2、 Air drying process
One of the common air drying processes is to leave the fruit on the vine for natural air drying, and then harvest it after the grapes are dried on the vine and the sugar is highly concentrated for brewing sweet wine. This process has specific requirements for weather conditions. Grapes must be air dried in warm and dry autumn, otherwise they will be easily infected with Botrytis cinerea. In Sauternes, France, if the grapes are not successfully infected with noble rot fungi, some wineries will use this method to help the grapes concentrate sugar and brew sweet wine with rich flavor and wonderful taste. Wines brewed in this way are sometimes marked with "late harvest" on the label. In addition, the picked grapes can also be spread on straw mats and dried outdoors, or the grapes can be placed in a dry and ventilated room for air drying (this air drying process is widely used in Valpolicella, Italy, and is locally known as the "dry vine method"). After air drying, the grapes lost a lot of water, and the sugar and flavor substances in the fruit were concentrated. Therefore, the wine produced has full body, high wine precision and rich flavor.
3、 Classic production area
The wine made from air dried grapes is collectively referred to as passeto wine in Italy, and is brewed by the dry vine method. Different types of passeto wines are produced in different regions of Italy. Among them, the most famous one is amaroni in the valpolichella region. The "a" in the famous Italian wine "abbbc" refers to it. Amaroni is brewed by Italian local varieties Covina, covinoni and rotinella, and sometimes a little molinara is added. The taste of the finished wine is slightly bitter but full-bodied, as if drinking a cup of mellow coffee. The complex aroma of the senses and the melting warmth brought by high alcohol precision are even more memorable.
Ancient Greek poets have tasted the beauty of air dried wine since the 8th century BC, which confirms the long history of air dried wine in the Mediterranean. Today, Santorini in Greece is famous for producing Vinsanto, which is mainly brewed by the local white grape variety astico. Before brewing, the grapes will be dried in the sun for up to 14 days, and the liquor will be put into oak barrels for maturation for at least 2 years. The wine is balanced between sour and sweet, with some oxidized flavor characteristics of nuts and caramel.
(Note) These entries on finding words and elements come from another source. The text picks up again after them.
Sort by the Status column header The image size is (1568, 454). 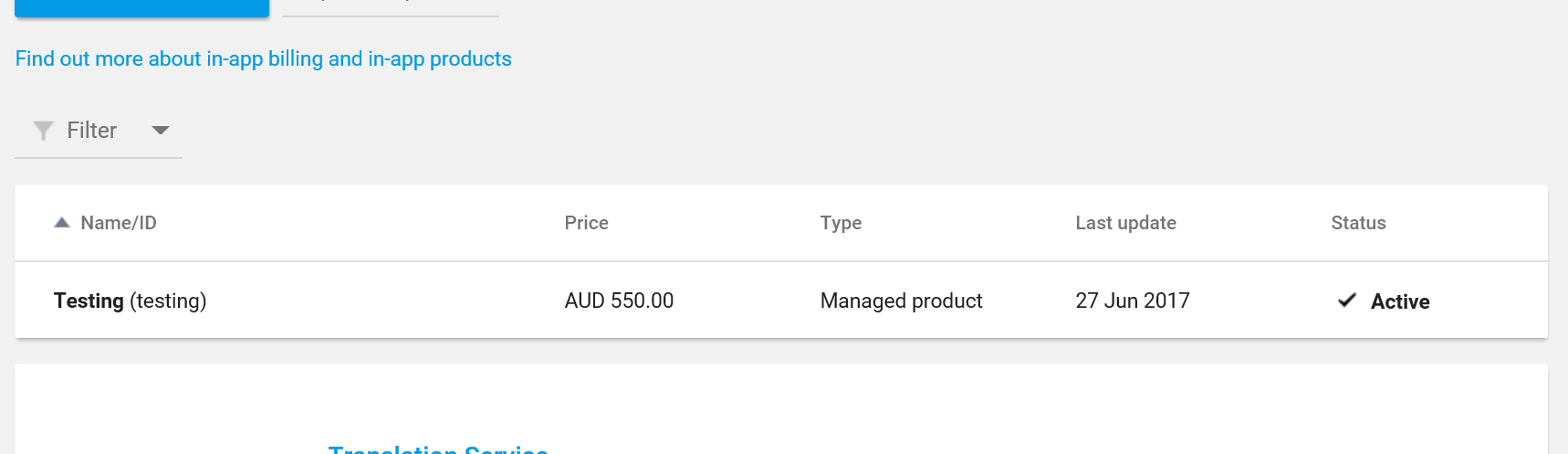[1358, 223]
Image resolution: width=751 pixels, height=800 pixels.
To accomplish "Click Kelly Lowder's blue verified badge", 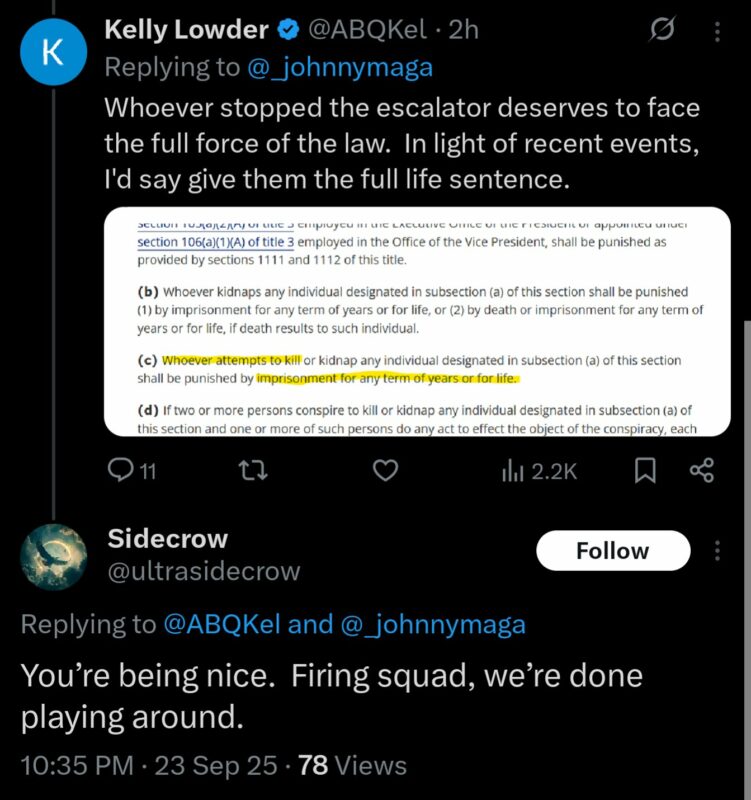I will coord(286,31).
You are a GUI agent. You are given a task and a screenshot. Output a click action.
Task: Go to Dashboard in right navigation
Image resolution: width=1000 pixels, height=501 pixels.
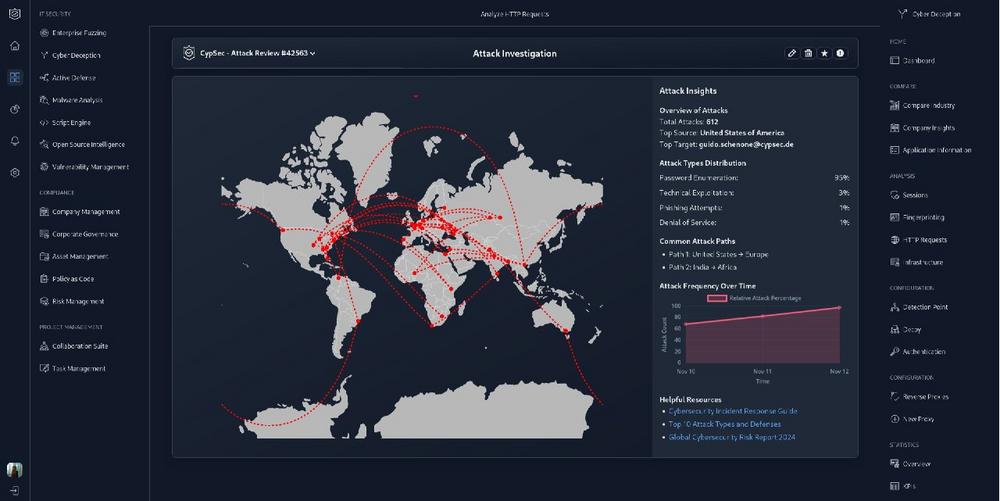click(x=918, y=60)
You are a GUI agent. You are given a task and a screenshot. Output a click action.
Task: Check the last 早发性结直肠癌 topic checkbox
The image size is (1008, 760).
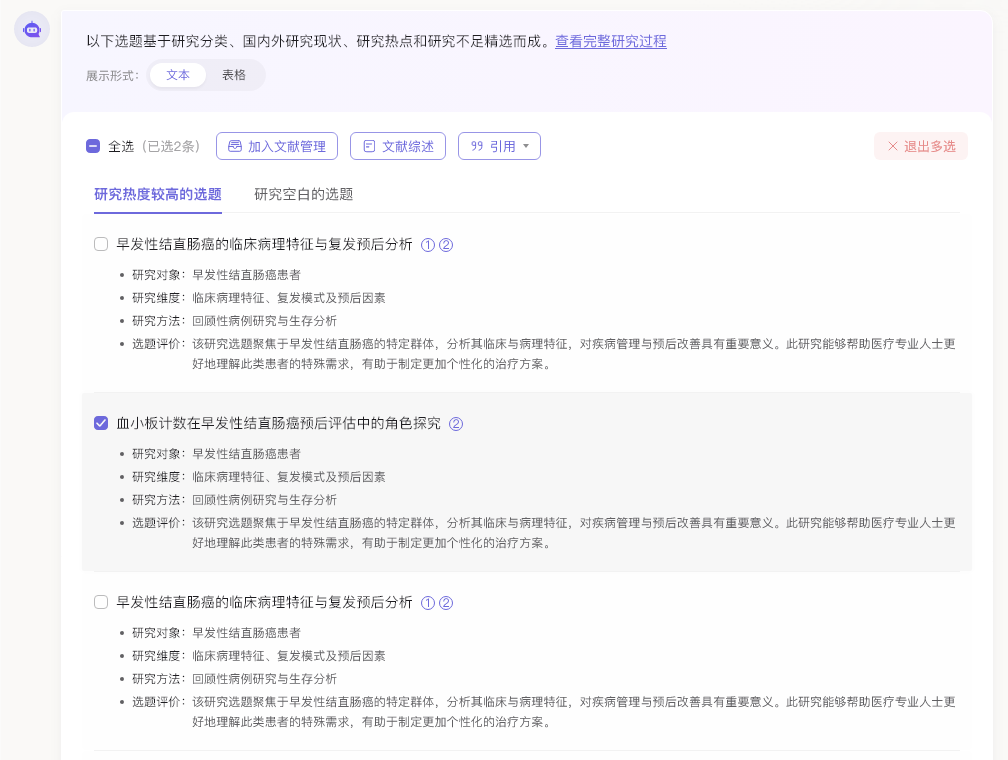tap(101, 602)
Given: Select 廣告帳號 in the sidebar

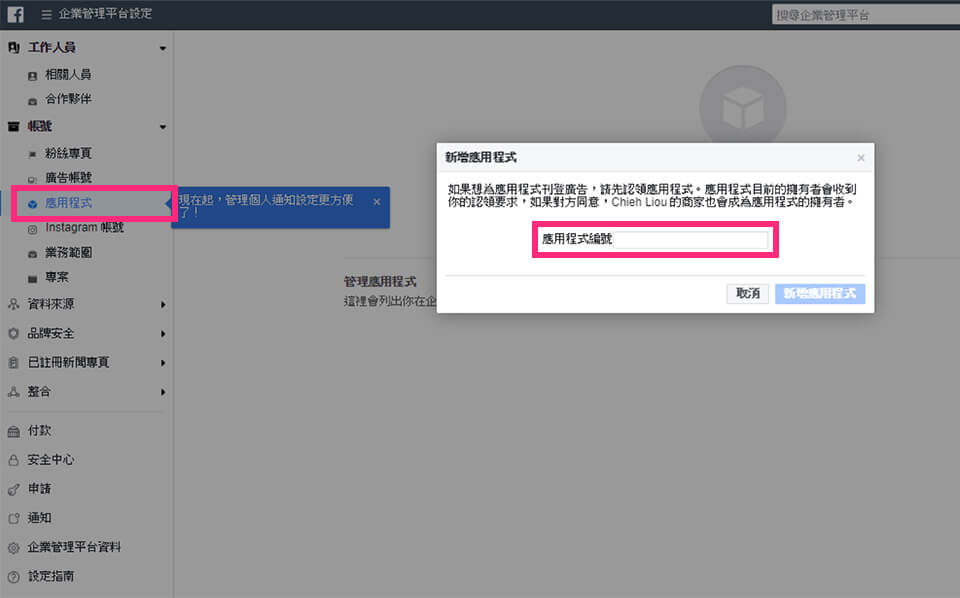Looking at the screenshot, I should coord(68,178).
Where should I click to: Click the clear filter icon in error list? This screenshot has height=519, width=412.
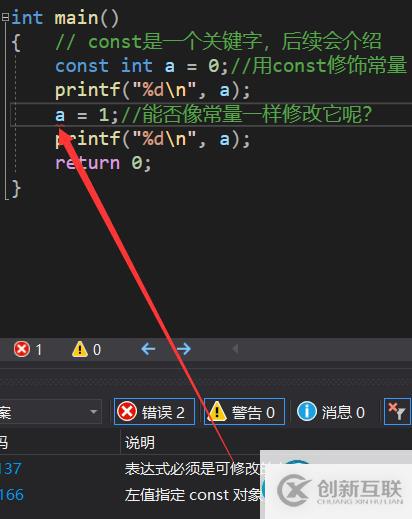(397, 412)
Straw wine is a common name of air dried wine in France. The reason why the word "straw" is used is that the wine grapes of this kind of wine are usually placed on straw mats for air drying after picking. Rice straw wine usually has a wine precision of no less than 14%, and needs to be aged for three years (including 18 months of oak barrel aging). The wine shows honey, spicy bread, fruit cake and a hint of nuts, with pleasant acidity, sweet and delicious. Jura is a classic producing area for this kind of wine. The local straw wine is usually made from the mixture of white grape Savannah, red grape Pusa and internationally famous white grape Chardonnay, and occasionally a small amount of trusso is added.